- INSTRUCTIONS TO FOLLOW -
Reproduce every line of the listing below, requests included, with each coordinate in the answers multiplied by 1.85 and rounded to a whole number, halves rounded up. Leave the pictures out.

- THE DATA -
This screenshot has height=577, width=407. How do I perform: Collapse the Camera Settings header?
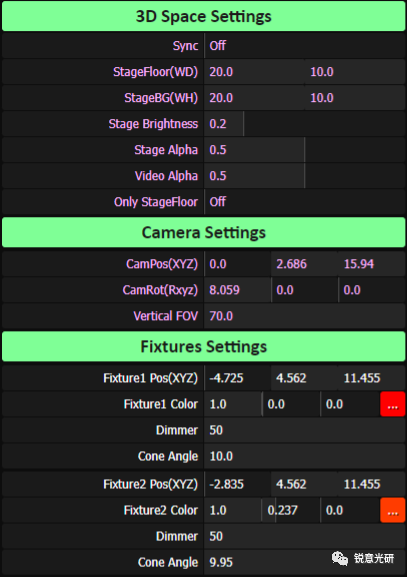click(204, 232)
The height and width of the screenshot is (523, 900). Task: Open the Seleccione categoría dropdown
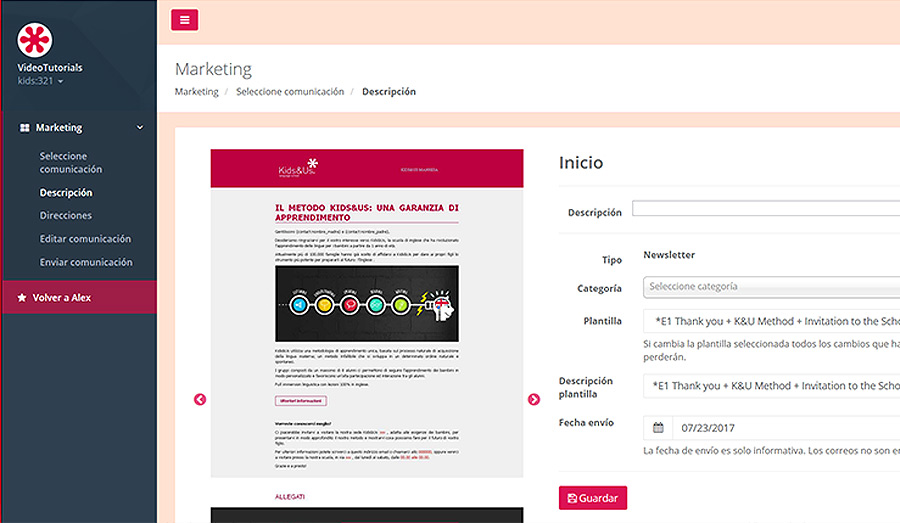(771, 286)
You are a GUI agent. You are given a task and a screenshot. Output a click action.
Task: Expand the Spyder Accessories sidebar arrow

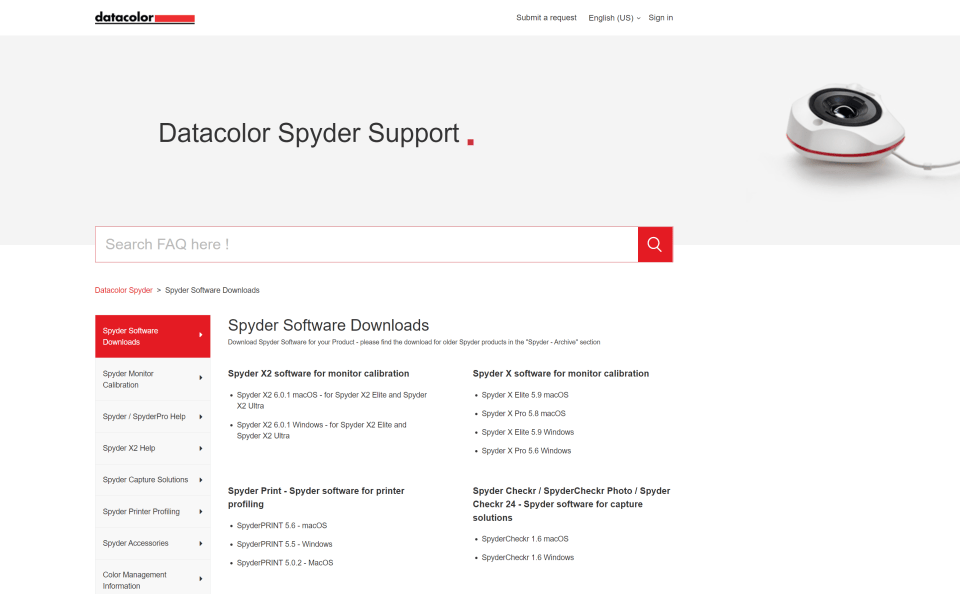click(201, 544)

- RESULT OF THE EXERCISE -
This screenshot has height=577, width=407. How do I perform: Collapse the Camera Settings header?
click(377, 429)
The height and width of the screenshot is (523, 900). Task: Open the Seleccione categoría dropdown
(1426, 529)
You are a GUI agent. You are given a task and a screenshot. Output a click action.
Task: Expand the Spyder Accessories sidebar arrow

click(372, 1006)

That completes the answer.